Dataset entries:

--- START ---

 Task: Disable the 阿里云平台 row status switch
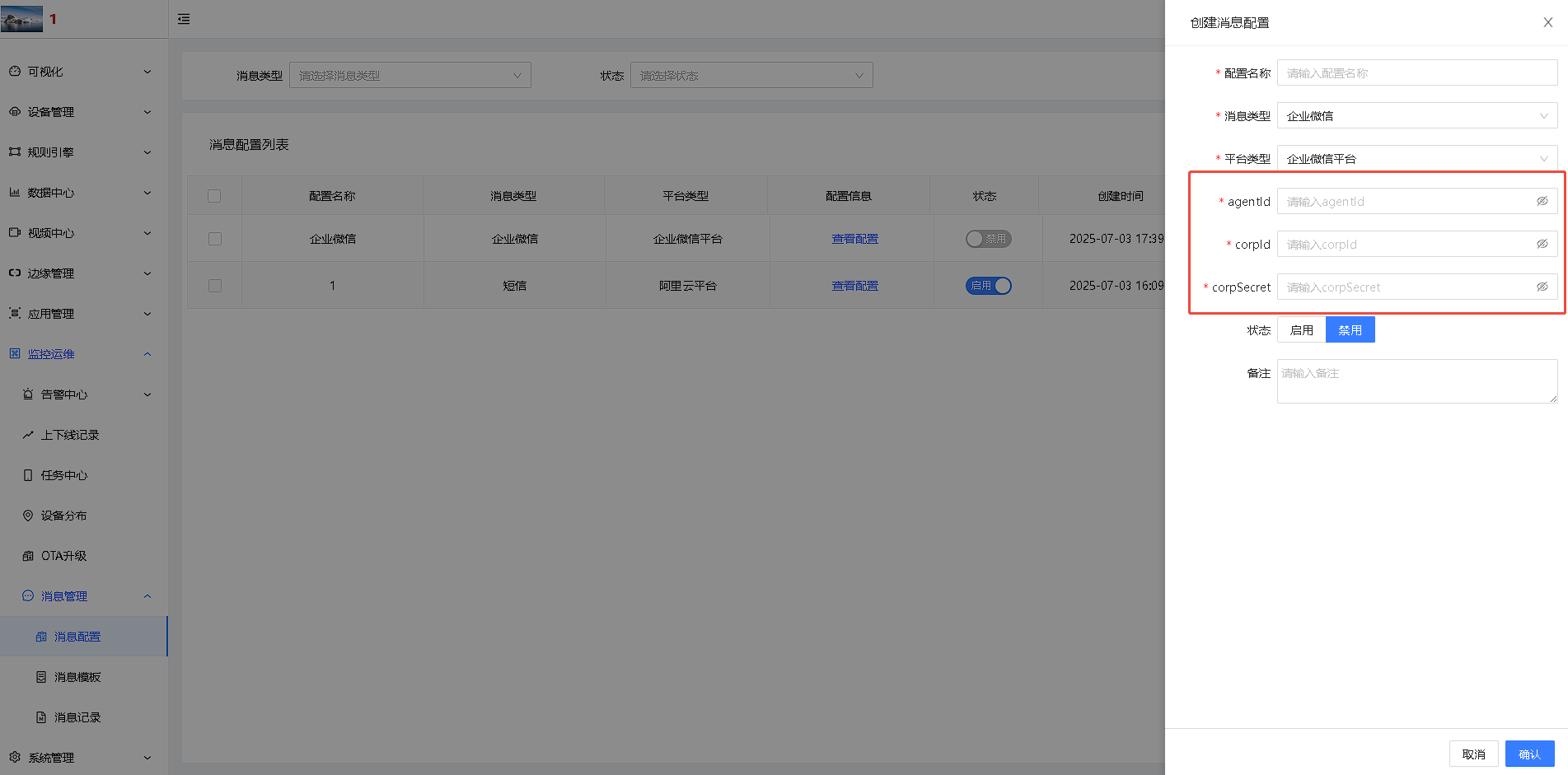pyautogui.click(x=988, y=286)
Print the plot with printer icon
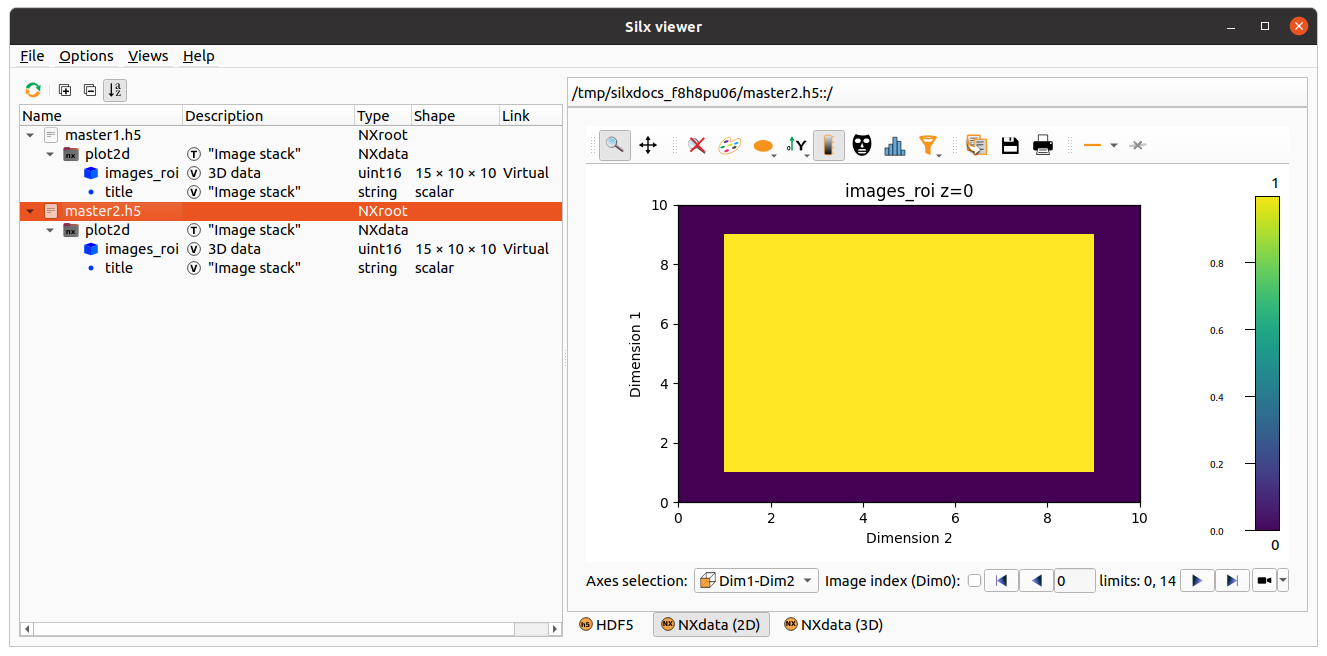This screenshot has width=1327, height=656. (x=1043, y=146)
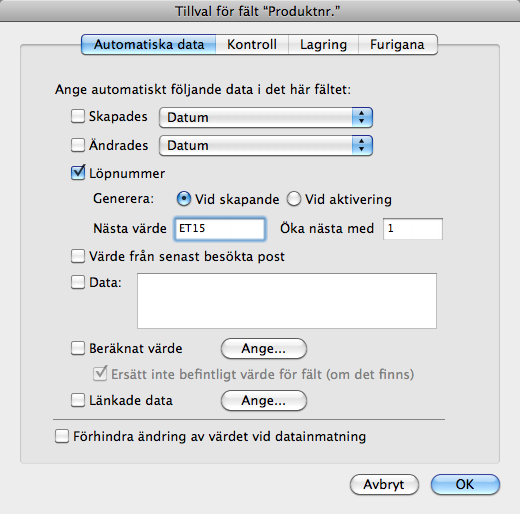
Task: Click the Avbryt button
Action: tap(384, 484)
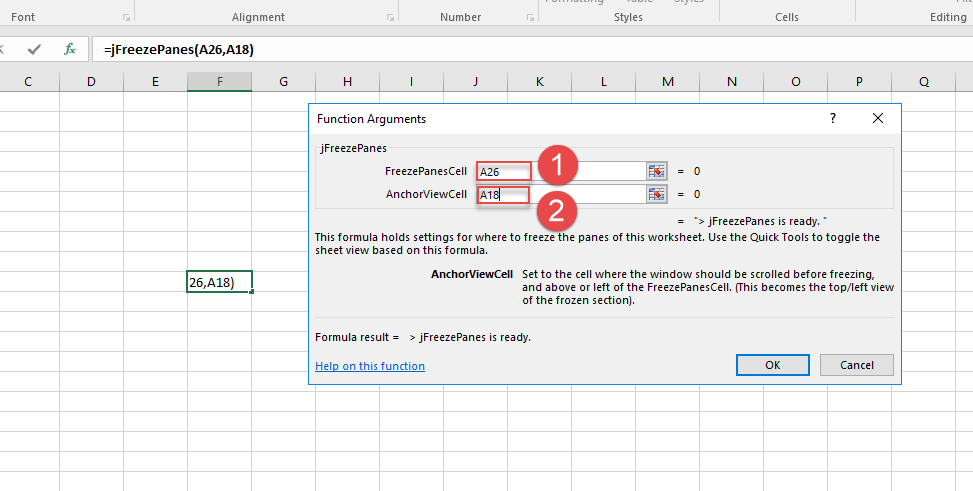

--- END ---

Directions: The lines above should be transcribed exactly, with every image removed.

Final answer:
 Task: Disable the 阿里云平台 row status switch
pyautogui.click(x=988, y=286)
Print the plot with printer icon
This screenshot has width=1327, height=656. (x=1043, y=146)
Task: Click the Avbryt button
Action: tap(384, 484)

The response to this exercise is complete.